La déviance positive constitue également un excellent moyen de mener les équipes à s’approprier les solutions… chose qui faisait jusqu’alors défaut dans l’hôpital. Les agents de service avaient des instructions écrites pour le nettoyage des chambres, mais les utilisaient rarement, soit parce qu’ils avaient une compréhension limitée de l’anglais, soit parce que les instructions leur semblaient dépassées. Au cours des sessions d’échange, ils ont demandé des indications précises sur la localisation des bactéries aux infirmiers. Ces derniers ont fait des prélèvements sur diverses surfaces et retranscrit les résultats sous forme de repères colorés sur des photos des lits et des appareils sanitaires des chambres. Hommes et femmes de ménage ont ainsi pu, en une heure à peine, définir les endroits à désinfecter en priorité, tester leur méthode sur une chambre et peaufiner les repères sur le visuel. « Le document final dépassait de loin tout ce que nous aurions pu élaborer. Ils en étaient si satisfaits qu’une copie plastifiée a été affichée dans toutes les armoires à produits d’entretien et sur tous les chariots de nettoyage de l’hôpital. Mais l’essentiel, c’est qu’ils ont cessé de considérer leur travail comme une simple question de propreté, ils se sont perçus comme les membres d’une équipe responsable du contrôle du risque infectieux et s’y sont engagés. » Selon Jon Lloyd, cette appropriation du processus est la clé de sa durabilité : « Les gens ne tournent pas le dos aux solutions qu’ils ont eux-mêmes créées ! »

Jon Lloyd voit dans la déviance positive une méthode applicable à tous les contextes où des changements de comportement sont nécessaires. « L’enjeu est de mieux utiliser les ressources existantes, et plus important encore, d’être à l’écoute de l’expertise que possèdent ceux qui sont en première ligne. » Une approche impossible à mettre en place dans des organisations qui fonctionnent selon un modèle hiérarchique descendant et linéaire, où l’approche des problèmes est « négative » et strictement technique.
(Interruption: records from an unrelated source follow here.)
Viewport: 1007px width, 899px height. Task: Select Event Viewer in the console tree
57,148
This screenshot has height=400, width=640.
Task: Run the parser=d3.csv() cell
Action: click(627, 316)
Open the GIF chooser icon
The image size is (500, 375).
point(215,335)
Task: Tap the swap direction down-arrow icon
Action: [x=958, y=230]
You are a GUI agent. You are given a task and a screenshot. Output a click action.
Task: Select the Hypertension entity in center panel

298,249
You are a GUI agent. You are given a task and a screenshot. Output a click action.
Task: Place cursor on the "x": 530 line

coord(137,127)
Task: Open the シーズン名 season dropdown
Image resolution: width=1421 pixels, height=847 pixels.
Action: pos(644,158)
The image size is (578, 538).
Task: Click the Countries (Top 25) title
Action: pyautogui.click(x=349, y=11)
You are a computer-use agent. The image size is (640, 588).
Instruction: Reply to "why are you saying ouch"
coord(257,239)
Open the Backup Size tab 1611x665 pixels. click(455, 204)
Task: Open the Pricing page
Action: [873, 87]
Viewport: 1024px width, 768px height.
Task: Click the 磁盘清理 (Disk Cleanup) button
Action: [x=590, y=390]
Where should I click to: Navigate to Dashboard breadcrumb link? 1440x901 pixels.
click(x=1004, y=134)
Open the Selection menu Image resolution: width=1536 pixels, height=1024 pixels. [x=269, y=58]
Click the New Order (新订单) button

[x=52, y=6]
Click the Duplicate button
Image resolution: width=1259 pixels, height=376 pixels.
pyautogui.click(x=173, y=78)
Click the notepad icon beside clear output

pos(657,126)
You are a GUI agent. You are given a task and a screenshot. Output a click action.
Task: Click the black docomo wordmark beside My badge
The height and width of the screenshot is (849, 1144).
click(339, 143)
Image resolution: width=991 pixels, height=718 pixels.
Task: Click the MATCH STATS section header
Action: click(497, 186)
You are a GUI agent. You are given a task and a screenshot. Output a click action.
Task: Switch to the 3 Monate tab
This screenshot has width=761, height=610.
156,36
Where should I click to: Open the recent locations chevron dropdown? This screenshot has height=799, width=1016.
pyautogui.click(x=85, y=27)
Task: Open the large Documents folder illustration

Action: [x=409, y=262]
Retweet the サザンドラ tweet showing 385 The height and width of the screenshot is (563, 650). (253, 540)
Jon Lloyd, un chirurgien, a obtenu son diplôme de médecine à la University of Utah en 1968 et a pratiqué en chirurgie générale et vasculaire pendant 35 ans. À partir de 2004, il a assuré avec succès la coordination d’un projet fondé sur l’approche de la Positive Deviance au sein du Veterans Affairs Pittsburgh Healthcare System (VAPHS) pour lutter contre une infection nosocomiale très résistante.